Don't Pigeon Hole Me!

The kids are here for this one week, but Fred's still working Monday through Thursday, so we'll entertain ourselves with day trips. On the agenda today is Orvieto, a hill town one hour's drive north. We've been several times, but we've never been to the underground tunnel tour. The next day will be Montefiascone, a closer town where we love a particular caffé and where we plan to camp out with our laptops. I'll be working and they'll do whatever. We drink cappuccino and soak in the Italian culture all around us. This bar has their version of MTV playing.

Orvieto. First stop was lunch. We drove the way I thought we always drive, following signs to the duomo and ending up getting dumped right onto the main piazza at the top of the town. Parking on the right. Best lot in the town. But we messed up and ended up a few blocks away. It didn't stop us from finding our favorite restaurant within ten minutes. Here we are sharing a half liter of vino bianco with our lunches. This is the first summer the boys have imbibed a bit. With us, that is.

This is the pretty amazing duomo of Orvieto. Like a wedding cake.

After lunch we went over to the underground tour. It was pretty cool. I guess this is the only shot I got. It's of the pigeon coop cave. They raised pigeons underground (those are their little individual holes—hence the term pigeon hole!) so if the city were to be under siege they would have food.

After this we went back to Viterbo to get ready for dinner, which was the Tuesday night artist talk and buffet dinner at the school. On the way, I got this shot of Monastero, the two-plate pizza place, and another of Fred, Henry and Owen.
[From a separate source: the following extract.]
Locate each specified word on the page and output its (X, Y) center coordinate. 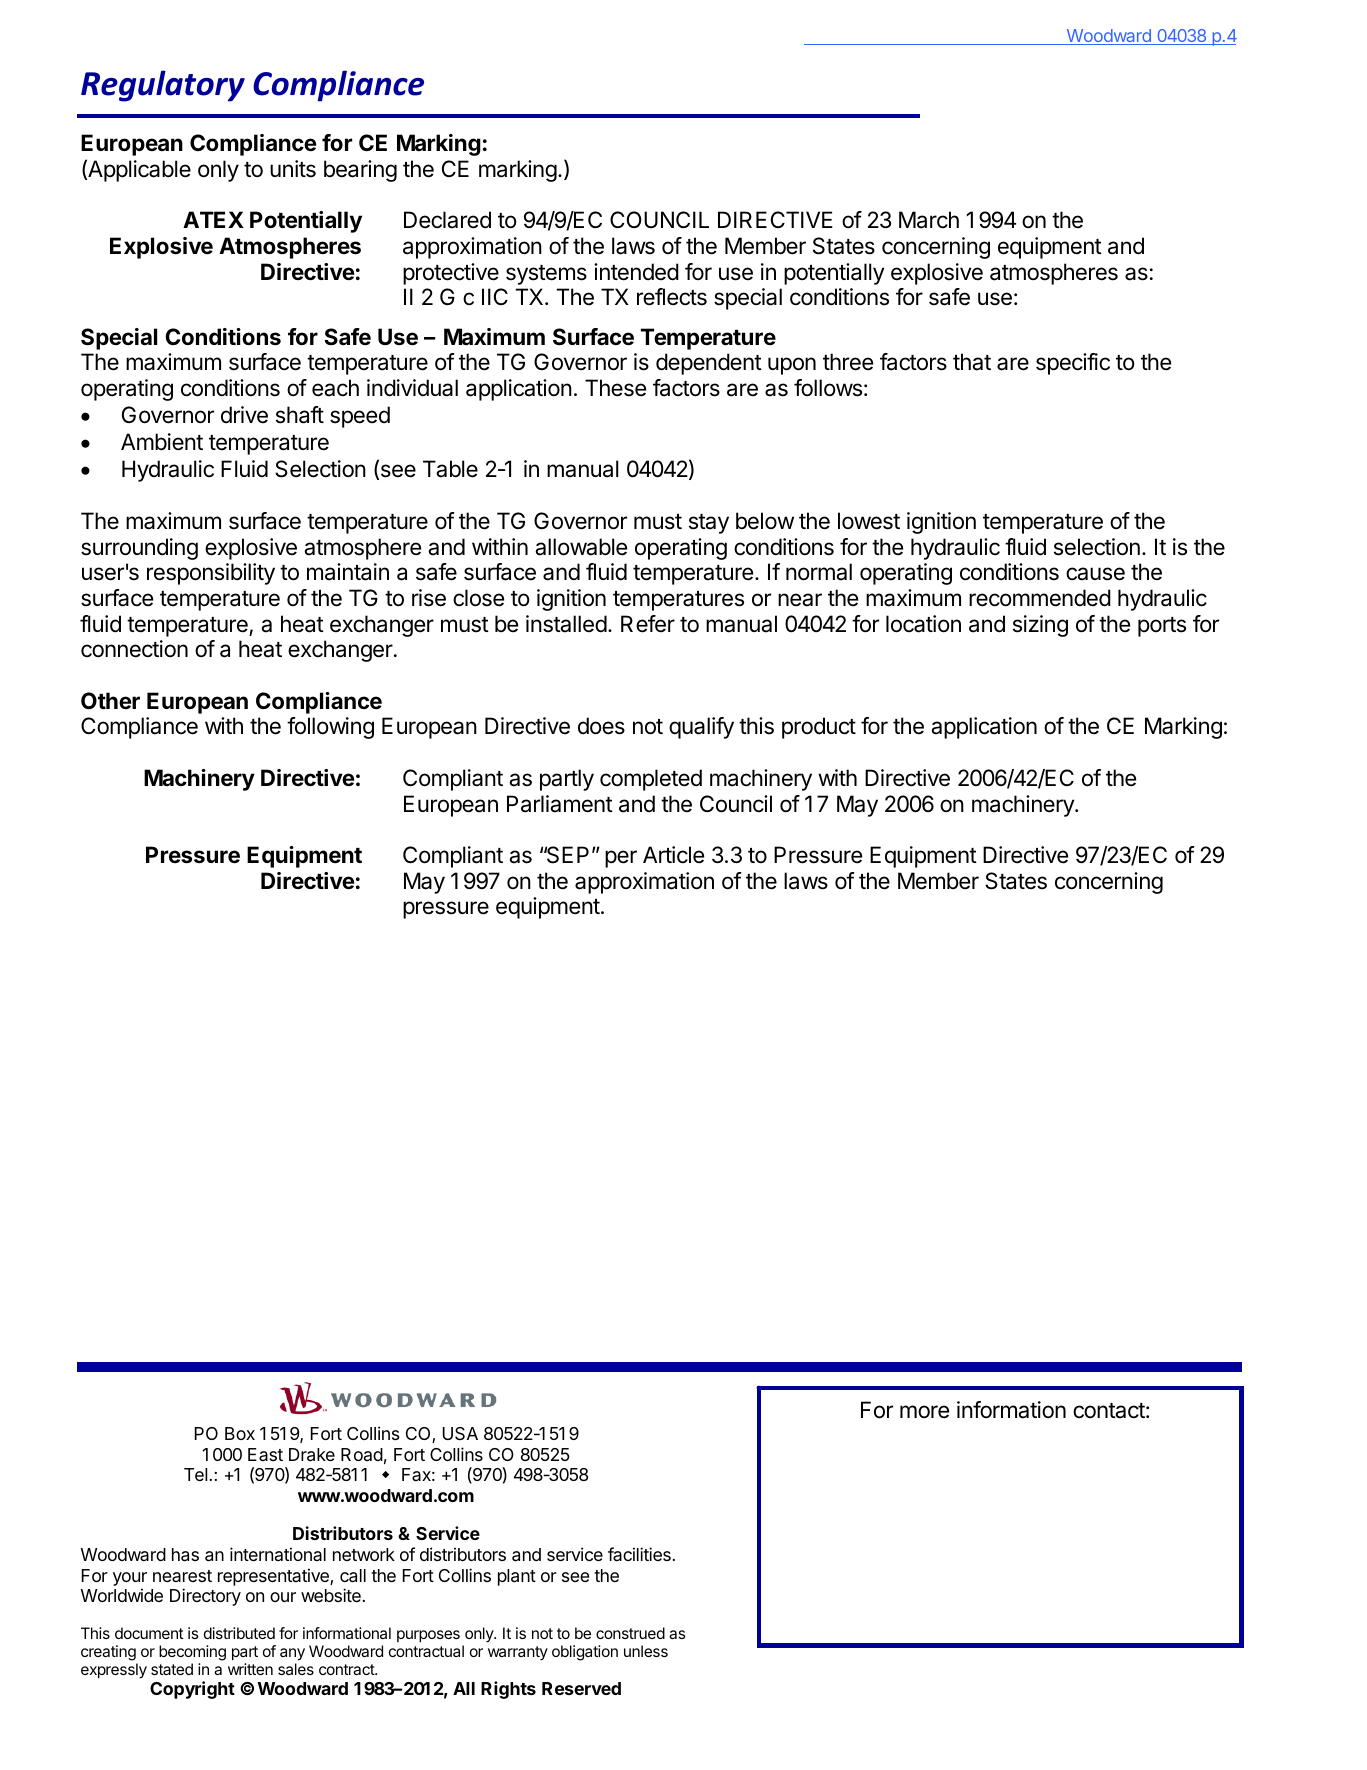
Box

The next day, Montefiascone, was a much less ordinary day—ironic, since Orvieto is the tourist-attracting town. NOT Montefiascone. But this is often the case with us.

Turns out it was a festival day here—La Festa di Santa Margherita. We made a note of this so we can come back next year at night and have dinner. We saw mostly preparations.

Tables set up in the lot where I usually park.

A visit to Montefiascone always involves a walk to the top, as does every visit to a hilltop town, for that matter—unless we can drive to it. This top is particularly cool because the view is of one of the area's biggest lakes—a volcanic lake called Bolsena. This lake represents the crater created by an old volcano. The sand around it on its beaches is black.

When we got to the top we looked down at what these people were looking at. A soapbox derby race! We had never come across one of these. Tires lined one side of the street, hay bales the other. Three cars at a time (all manned by teenagers, mostly boys, but at least one girl) took turns racing down the stretch of road, while all the townspeople cheered them on.

A priest and a couple of nuns were among the crowd.

We then walked a tiny bit further to the park at the very top on the other side.

Pokemon Go is everywhere!

On the way home, I FINALLY pulled over to take a picture of one of the most amazing things ever.

This pole with the vegetation at the top looks almost like some kind of flowery palm tree. It is, in fact, a pole, maybe a light pole, with a plant growing at the top. It has grown bigger and bigger every year. Finally, I got up close and knocked on the pole. It seems to be hollow. I've seen this type of plant before and it is vine-like. So my theory is it found its way inside the pole, worked its way to the top, to the light, and now flourishes there!

At home, we got ready for dinner at Il Giardino del Papero (the Garden of the Duck), our all-time favorite spot in Viterbo. Along the way, we ran into Fred's TA, Karen Sung and her boyfriend Sam, dining at Al Vecchio Orologio (the Old Clock).

And at The Duck, we ran into this couple on a date—Erin, our writing teacher and her husband Frank.

We always start with this fried vegetable thing that's like tempura. Insanely good.

And I often get this—steak under arugula and tomatoes.